The city of Miami prepares for the battle of the Free Trade Area of the Americas. It expects a few thousand angry demonstrators to reject, with shouts and stones, the commercial integration of the Americas. Why do they oppose the FTAA? The argument most used by the globophobes is asymmetry: There cannot be fair economic relations be tween the very rich countries and the very poor countries. Before negotiating the areas of free trade, the powerful nations must correct those harmful differences.
That’s some confusion. In general, when the enemies of economic freedom demand equity or the transfer of wealth from the richer countries to achieve a fairer world, they are comparing standards of consumption.

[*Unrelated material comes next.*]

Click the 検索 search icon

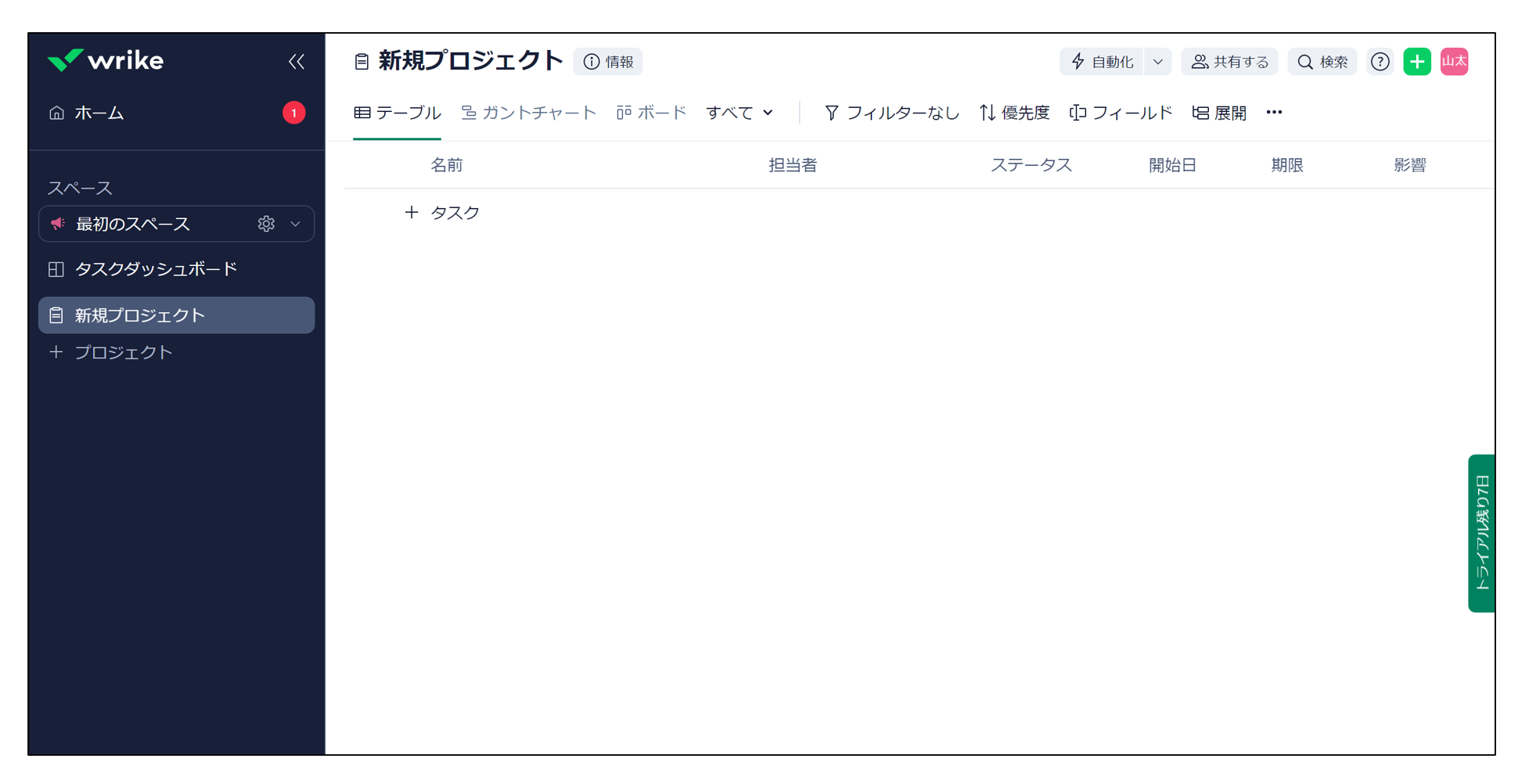point(1322,61)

They see that their wealthy neighbors have comfortable dwellings, cars, electrical appliances, sanitation, education, communications, food and clothing, while their own material reality is sordid and hopeless.
Solid institutions
In the 20 most developed nations, there is private property, the state of law is respected, the indexes of corruption are lower, great efforts in education have been made and the civilian society is a major protagonist in the field of economics. In these nations, the state behaves with a degree of sensibility, the judiciary functions reasonably, the institutions are solid and businessmen can make long-range plans. People save, invest, research and compete arduously to gain market shares in a tense productive process that little by little enriches society as a whole.
In addition, these nations have an entrepreneurial culture, more or less homogeneous, that allows a Swedish entrepreneur to use German capital to develop a chain of stores in the United States, or allows Honda and Toyota to send their Japanese executives to build factories in Ireland or Greece, or permits Disney to establish an amusement park in a Paris suburb.

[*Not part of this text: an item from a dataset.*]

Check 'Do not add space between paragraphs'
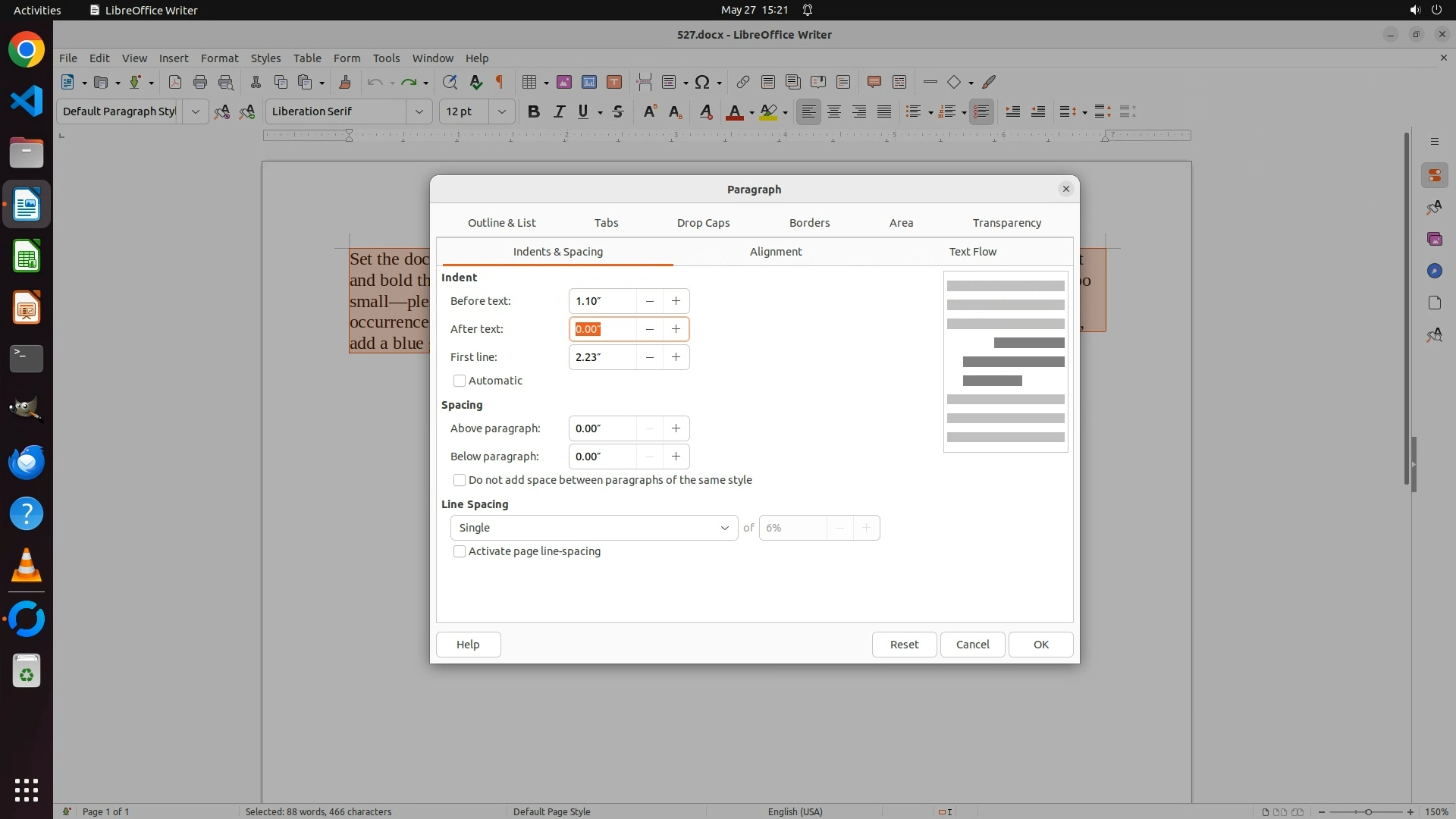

In sum, the First World is a great economic space, with clear and uniform rules of the game, where the means of production and management are similar, interchangeable, and where veryone benefits from his interaction with others, even though the per-capita income of Luxembourg is twice that of Greece or three times that of South Korea.
Imitate civic behavior
But the enemies of economic freedom, almost always from the Third World, want to imitate not the First World’s standards of civic behavior or means of production but only its standards of consumption. They also want something even more curious: that the First World subsidize their stubborn inefficiency so that they may persist in their wrongheadedness while money continues to be transferred from the First World nations to the coffers of corrupt and inept governments that refuse to change their ways to create wealth or manage the state.
If we accept the ”injustice” or ”inequity” derived from the inequality in the level of development between countries and the moral obligation that the more-powerful nations have to grant an advantage to the poorer nations in their commercial relations, we would have to think of some compensatory international formula that affects everyone alike.
It is true, for example, that Americans have four times the per-capita income of Mexicans. But, at the same time, Mexicans have four times the per-capita income of Hondurans and Nicaraguans. Would the Mexicans be willing to transfer part of their wealth to their Central American neighbors to build a more-equitable trade zone? Would the Dominicans do likewise regarding Haiti, the Chileans regarding Peru and Bolivia, and the Argentines in their dealings with Paraguay?
Ideas have consequences
It’s proper to point out that the so-called asymmetry is a natural part of the history of development and is present everywhere, even within a single nation. Massachusetts, for instance, has twice the per-capita income of Mississippi. So does Mexico City, if you compare it with Chiapas; or Sao Paulo, when compared with Brazil’s wretched northeast region. Would it make any sense to establish different forms of trade between these regions only because some are poorer than others? By doing this, wouldn’t we be penalizing the forceful creativity of certain poles of development?
The worst thing about these nonsensical ideas propagated by the globophobes is that, to the degree that they succeed, they gradually drive nations into misery. Ideas have consequences — and the consequences of bad ideas are disastrous and hard to correct.
From an Editorial by CARLOS ALBERTO MONTANER in the Miami Herald.